OBJECTIVE: To explore the susceptibilities of S. aureus to nafcillin/oxacillin, a surrogate for methicillin resistance, and the fluoroquinolones and determine whether a relationship might exist between fluoroquinolone use and the prevalence of methicillin-resistant S. aureus (MRSA).

METHODS: To date, 353 institutions throughout the US and Puerto Rico have enrolled in the Antimicrobial Resistance Management (ARM) Program, and data have been submitted on nearly 5 million isolates of S. aureus. Isolates submitted from 1990 through 2002 were reviewed for sensitivity to nafcillin/oxacillin, clindamycin, erythromycin, and the fluoroquinolones ciprofloxacin and levofloxacin.

RESULTS: From 1990 through 2002 inclusive, susceptibility to nafcillin/oxacillin nationally was 64.9% (n = 360,460), ranging from 62.2% in the North Central and Northeast US to 72.8% in the Southwest. Nationally, S. aureus isolates were more resistant to levofloxacin (41.4%, n = 123,868) than ciprofloxacin (38.7%, n = 256,178). The greatest change in susceptibility of S. aureus to nafcillin/oxacillin and ciprofloxacin occurred concurrently from 1998 to 2002, which may implicate fluoroquinolone use with increasing rates of MRSA infection.

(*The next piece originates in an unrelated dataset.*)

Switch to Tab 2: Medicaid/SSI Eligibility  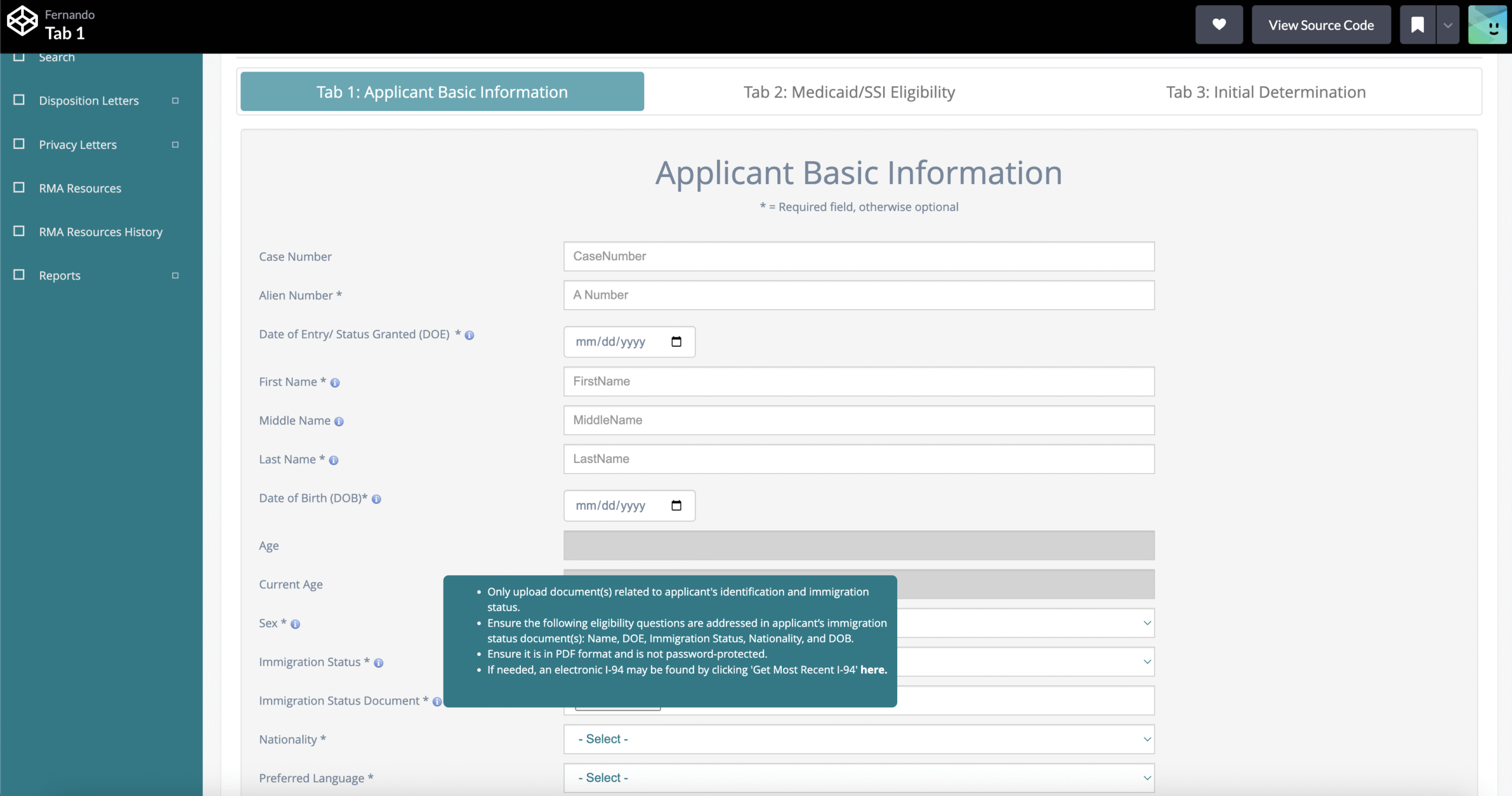click(x=849, y=92)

CONCLUSIONS: Resistance to methicillin and the fluoroquinolones has increased in concert during the past 5 years. Collectively, data from the ARM Program, along with several other investigations, support a role of fluoroquinolone use in the emergence of MRSA. These observations, along with increasing resistance among gram-positive and gram-negative pathogens, underscore the need for judicious use of fluoroquinolones.

J Pharm Technol 2005;21:123-8.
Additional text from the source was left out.